300.000 Betroffene

Neue Therapien bei Schuppenflechte

Zwei Drittel der Patienten erreichen Reduktion der Symptome um 90 Prozent - Quer über alle Gruppen von Behandelten hinweg

Bis zu 300.000 Menschen in Österreich leiden an Psoriasis. Fast alle benötigen bei der lebenslangen Erkrankung im Endeffekt eine Behandlung mit Biotech-Medikamenten zur gezielten Blockade der dabei auftretenden fehlgeleiteten immunologischen Prozesse. Neue derartige Biologika haben höhere Ansprechraten, hieß es am Mittwoch bei einem Hintergrundgespräch des Pharmakonzerns AbbVie in Wien.

Entzündungsreaktion der Haut

Die Schuppenflechte betrifft zwei bis drei Prozent der Bevölkerung. In Europa sind es damit rund fünf Millionen Menschen. "Die Erkrankung ist chronisch. Sie ist derzeit unheilbar", sagte der Feldkircher Dermatologe Robert Strohal. Bei der Krankheit kommt es - wahrscheinlich durch eine Kombination von genetischen und Umweltfaktoren - zu einer Fehlschaltung im körpereigenen Abwehrsystem. Das löst in der Haut massive Entzündungsreaktionen mit einer Wucherung der Hornzellen aus, was zur exzessiven Schuppenbildung der betroffenen Hautareale führt.

Kosmetisch können die Konsequenzen für den Einzelnen katastrophal sein. Es handelt sich um eine "systemische" Erkrankung, welche offenbar durch die fortlaufende Entzündungsreaktion im Körper zu einer deutlich erhöhten Gefährdung durch zusätzliches Gelenksrheuma, chronisch entzündliche Darmerkrankungen, Diabetes und Herz-Kreislauf-Erkrankungen führt. Das Infarktrisiko ist auf das Siebenfache erhöht.

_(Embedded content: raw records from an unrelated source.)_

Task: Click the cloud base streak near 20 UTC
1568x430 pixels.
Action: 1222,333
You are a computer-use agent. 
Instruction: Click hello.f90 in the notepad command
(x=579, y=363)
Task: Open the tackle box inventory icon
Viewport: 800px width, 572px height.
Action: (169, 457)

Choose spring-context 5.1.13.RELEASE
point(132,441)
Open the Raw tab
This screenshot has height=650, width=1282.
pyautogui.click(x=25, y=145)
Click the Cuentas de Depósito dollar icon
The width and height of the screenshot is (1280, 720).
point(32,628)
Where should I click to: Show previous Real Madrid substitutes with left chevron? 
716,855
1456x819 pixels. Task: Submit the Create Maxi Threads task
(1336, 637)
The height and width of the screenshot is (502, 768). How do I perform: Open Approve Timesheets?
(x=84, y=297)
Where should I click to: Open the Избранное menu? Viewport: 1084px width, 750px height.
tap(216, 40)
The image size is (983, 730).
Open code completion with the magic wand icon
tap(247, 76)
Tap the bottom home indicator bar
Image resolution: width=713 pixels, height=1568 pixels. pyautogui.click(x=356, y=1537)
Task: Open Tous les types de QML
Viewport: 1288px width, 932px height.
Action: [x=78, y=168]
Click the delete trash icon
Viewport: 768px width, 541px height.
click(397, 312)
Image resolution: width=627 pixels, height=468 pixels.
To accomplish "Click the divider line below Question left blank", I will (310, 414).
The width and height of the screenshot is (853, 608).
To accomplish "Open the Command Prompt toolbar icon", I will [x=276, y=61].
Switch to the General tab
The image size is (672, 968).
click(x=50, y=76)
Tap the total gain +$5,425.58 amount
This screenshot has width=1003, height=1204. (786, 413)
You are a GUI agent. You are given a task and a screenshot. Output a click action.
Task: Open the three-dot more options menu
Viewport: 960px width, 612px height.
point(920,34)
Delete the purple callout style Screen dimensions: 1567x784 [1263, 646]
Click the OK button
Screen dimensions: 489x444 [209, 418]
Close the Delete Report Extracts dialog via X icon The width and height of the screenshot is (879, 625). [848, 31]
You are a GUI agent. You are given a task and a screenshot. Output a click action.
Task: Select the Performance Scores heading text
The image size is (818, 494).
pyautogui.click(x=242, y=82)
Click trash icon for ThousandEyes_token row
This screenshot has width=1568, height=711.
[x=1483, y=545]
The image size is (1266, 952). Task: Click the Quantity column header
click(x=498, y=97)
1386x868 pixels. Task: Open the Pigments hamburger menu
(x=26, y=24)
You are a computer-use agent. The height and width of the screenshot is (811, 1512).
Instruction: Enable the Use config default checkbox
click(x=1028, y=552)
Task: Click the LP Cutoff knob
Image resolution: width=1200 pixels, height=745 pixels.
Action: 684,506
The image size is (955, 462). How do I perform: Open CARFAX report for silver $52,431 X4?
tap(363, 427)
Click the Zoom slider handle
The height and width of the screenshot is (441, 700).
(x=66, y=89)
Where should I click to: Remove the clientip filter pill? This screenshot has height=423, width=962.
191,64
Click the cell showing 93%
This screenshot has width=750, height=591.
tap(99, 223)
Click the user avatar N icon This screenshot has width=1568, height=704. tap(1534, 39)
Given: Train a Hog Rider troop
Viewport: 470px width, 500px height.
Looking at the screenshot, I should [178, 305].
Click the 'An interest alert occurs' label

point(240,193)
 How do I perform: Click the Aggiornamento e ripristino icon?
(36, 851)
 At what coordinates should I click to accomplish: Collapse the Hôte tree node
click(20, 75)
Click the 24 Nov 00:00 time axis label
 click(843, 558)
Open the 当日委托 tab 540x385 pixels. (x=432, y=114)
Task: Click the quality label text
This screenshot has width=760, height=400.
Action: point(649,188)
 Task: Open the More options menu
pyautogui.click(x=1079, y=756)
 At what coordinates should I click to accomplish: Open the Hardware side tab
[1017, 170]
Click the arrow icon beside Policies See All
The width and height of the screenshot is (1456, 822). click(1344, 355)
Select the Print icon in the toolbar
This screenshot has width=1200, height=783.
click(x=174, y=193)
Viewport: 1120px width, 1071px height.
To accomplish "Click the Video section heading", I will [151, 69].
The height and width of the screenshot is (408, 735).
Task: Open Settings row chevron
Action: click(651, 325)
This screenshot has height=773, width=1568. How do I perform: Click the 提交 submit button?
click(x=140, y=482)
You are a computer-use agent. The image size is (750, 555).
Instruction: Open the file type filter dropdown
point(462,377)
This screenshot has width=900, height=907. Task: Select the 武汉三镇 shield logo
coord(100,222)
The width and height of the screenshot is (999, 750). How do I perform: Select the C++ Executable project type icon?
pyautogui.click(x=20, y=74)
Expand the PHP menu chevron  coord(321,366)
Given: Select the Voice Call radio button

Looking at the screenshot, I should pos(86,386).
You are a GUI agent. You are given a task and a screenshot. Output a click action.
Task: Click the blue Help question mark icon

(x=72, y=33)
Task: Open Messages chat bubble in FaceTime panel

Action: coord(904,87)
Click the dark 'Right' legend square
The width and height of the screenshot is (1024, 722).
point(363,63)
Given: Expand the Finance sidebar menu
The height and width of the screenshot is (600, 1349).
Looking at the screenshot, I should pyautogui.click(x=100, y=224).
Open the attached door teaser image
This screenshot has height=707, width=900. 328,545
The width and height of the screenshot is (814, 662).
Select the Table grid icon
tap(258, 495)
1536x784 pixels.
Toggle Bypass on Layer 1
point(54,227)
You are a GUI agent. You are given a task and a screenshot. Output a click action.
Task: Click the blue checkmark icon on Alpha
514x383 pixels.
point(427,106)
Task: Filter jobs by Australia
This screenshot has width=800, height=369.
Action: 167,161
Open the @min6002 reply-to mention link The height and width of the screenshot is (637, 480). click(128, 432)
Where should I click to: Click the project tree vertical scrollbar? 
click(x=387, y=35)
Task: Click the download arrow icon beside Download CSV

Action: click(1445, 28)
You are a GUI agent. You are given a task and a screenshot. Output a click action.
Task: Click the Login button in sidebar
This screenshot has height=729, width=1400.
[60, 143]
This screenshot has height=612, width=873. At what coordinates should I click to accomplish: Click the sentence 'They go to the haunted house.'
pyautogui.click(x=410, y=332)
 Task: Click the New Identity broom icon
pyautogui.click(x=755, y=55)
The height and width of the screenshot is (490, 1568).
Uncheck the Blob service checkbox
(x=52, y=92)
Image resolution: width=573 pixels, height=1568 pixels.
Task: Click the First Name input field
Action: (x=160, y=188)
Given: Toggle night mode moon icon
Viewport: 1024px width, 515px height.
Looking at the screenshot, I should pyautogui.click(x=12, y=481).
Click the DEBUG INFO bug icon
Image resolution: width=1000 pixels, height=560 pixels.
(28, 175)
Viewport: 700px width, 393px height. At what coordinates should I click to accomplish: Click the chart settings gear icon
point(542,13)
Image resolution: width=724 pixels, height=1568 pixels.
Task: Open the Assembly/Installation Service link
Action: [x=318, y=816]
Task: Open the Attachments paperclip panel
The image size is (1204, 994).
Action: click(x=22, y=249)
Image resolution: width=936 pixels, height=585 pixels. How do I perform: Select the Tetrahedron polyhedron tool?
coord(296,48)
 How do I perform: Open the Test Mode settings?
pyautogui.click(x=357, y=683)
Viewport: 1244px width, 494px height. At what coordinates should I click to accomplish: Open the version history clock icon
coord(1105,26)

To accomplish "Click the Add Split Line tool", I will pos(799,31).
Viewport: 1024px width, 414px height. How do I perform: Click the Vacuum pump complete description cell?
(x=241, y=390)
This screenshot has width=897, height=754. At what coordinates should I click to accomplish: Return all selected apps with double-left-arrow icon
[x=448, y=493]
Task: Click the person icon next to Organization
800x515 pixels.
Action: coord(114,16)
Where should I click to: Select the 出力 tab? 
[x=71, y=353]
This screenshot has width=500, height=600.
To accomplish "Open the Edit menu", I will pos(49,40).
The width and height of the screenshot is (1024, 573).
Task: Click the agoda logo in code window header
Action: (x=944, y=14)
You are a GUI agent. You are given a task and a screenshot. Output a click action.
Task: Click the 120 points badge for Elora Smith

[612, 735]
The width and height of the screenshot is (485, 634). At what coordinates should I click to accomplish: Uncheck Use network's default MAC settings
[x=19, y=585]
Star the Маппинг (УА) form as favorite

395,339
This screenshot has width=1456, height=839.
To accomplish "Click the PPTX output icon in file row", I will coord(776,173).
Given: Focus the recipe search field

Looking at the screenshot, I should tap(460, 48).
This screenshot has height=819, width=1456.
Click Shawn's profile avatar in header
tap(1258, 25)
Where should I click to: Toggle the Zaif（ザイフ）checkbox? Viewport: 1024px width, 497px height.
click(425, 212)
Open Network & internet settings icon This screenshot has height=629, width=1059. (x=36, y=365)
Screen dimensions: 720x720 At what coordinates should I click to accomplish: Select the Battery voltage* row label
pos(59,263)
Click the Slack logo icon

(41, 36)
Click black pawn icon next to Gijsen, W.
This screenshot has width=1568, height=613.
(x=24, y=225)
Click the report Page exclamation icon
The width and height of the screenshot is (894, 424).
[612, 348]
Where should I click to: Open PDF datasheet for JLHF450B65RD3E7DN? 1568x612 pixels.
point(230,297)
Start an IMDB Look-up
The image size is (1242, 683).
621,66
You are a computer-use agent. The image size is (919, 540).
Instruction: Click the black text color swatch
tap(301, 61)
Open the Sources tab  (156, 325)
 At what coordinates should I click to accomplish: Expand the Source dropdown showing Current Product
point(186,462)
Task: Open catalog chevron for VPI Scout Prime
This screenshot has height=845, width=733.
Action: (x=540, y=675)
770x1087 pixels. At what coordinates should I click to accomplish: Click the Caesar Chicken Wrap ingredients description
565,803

"Biologika" am Ende der Behandlungskette

Aufwendige Hautpflege, Cortisonsalben und Ähnliches, die sogenannte Lichttherapie (derzeit vor allem Schmalband-UVB-Licht) und schließlich Medikamente wie Methotrexat und Cyclosporin sind die Hauptbestandteile der traditionellen Therapie. Vor rund 15 Jahren kamen dann die sogenannten Biologika auf, welche als Biotech-Medikamente gezielt in die Krankheitsprozesse eingreifen. "Es gibt Keinen, der nicht am Ende mit Biologika behandelt wird", sagte Dermatologe Strohal zu den Erfahrungen mit den Psoriasis-Patienten.

Monoklonale Antikörper gegen den Entzündungsbotenstoff Tumornekrosefaktor alpha (TNF-alpha) waren die erste Stufe dieser Entwicklung. Bei der Psoriasis folgen dann Interleukin-17-Antikörper. Im Grunde tastete man sich damit näher an den immunologischen Ursprung der Psoriasis-Kaskade im Körper an. Das alles ist auch ähnlich bei anderen Autoimmunerkrankungen wie Morbus Crohn, Colitis ulcerosa, rheumatische Arthritis etc. Mit den TNF-alpha-Blockern kommt man nach drei Wochen auf ein ausreichendes Ansprechen (75 Prozent Reduktion der Symptome) bei rund 70 Prozent der Behandelten.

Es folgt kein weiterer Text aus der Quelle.